As the monks tried to move him, it was said that the saint was so displeased there was a clap of thunder and a tremendous deluge of rain…
  
St Swithun's day if thou dost rain
For forty days it will remain 
St Swithun's day if thou be fair
For forty days 'twill rain no more
A Buckinghamshire variation has
If on St Swithun's day it really pours
You're better off to stay indoors.
The saint’s anger probably didn’t improve much when his body was later dismembered and distributed to various locations as relics: an arm in Peterborough Cathedral, and head in Canterbury Cathedral.

Science and St Swithin
According to the Met Office, when records were checked going back 55 years, it was discovered that (with the possible exceptions of 1985 and 1995) the weather on St Swithin’s Day was not necessarily replicated by the next forty.
Nevertheless, there are two possible weather patterns that occur in the middle of July, and some believe that these have formed the basis for the myth.
If the jet stream – a fast wind current that blows around the earth – lies North of the British Isles in July, then we’re in for some continental, high pressure weather; 
if the jet stream lies to the South however, Arctic currents usher in weather systems from the Atlantic.
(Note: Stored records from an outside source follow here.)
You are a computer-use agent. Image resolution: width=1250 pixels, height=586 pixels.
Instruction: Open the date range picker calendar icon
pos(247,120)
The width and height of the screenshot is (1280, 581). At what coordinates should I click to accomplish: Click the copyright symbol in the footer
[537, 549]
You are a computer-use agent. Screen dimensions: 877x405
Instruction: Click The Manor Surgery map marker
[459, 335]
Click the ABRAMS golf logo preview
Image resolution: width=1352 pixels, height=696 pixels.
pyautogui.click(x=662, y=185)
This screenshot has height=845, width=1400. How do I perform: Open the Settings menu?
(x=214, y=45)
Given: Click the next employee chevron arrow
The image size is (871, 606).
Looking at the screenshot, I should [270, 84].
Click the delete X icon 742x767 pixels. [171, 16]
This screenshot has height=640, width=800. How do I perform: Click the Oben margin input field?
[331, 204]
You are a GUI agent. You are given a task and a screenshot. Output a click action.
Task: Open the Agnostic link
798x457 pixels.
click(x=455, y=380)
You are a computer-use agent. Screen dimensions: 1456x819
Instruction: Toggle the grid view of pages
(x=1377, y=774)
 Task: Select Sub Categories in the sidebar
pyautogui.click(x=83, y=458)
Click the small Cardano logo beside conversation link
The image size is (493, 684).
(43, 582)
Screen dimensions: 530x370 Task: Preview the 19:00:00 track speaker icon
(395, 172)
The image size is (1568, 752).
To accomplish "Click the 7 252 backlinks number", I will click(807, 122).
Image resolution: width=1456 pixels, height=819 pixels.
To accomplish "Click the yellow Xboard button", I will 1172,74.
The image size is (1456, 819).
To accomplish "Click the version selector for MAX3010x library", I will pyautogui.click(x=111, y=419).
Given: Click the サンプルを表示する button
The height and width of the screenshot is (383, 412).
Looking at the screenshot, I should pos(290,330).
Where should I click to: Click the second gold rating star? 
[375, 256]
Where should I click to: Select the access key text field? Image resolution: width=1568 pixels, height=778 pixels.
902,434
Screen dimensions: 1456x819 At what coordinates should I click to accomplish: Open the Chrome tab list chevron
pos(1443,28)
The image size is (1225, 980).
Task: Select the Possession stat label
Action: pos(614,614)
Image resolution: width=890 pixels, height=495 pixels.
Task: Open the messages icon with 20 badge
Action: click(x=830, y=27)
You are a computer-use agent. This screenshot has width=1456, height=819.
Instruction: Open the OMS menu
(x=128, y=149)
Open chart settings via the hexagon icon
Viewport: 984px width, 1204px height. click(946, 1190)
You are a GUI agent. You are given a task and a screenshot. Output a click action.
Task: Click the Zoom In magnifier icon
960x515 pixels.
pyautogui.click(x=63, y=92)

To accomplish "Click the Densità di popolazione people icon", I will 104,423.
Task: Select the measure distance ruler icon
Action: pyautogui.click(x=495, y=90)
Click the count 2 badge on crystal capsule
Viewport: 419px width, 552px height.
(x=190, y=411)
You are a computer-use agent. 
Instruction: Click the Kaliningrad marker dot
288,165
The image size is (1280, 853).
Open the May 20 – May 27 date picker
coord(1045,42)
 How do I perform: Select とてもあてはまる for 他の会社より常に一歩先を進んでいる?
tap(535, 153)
Symbols of raindrops and apples are associated with Saint Swithin because there is another proverb that says that when rain falls on St Swithin’s Day, the saint is “christening the apples.”

To this day, apple growers ask for St Swithin’s blessing on July 15th and no apples are picked before that date, after which it is believed they will ripen fully
Oh dear, as I look out of  my window all I can see is grey  and rain filled skies and the weather forecast says to expect more of the same ...


Today, is also the feast of  St Bonaventure, Bishop and Doctor, who was a good friend of Thomas Aquinas and was made the superior of the Franciscan Order in 1257.
He was so named (good fortune) because of his cure by Francis of Assisi after a childhood illness.
He was the leading figure in the ecumenical council at Lyons that set out to unite the Greek and Latin rites.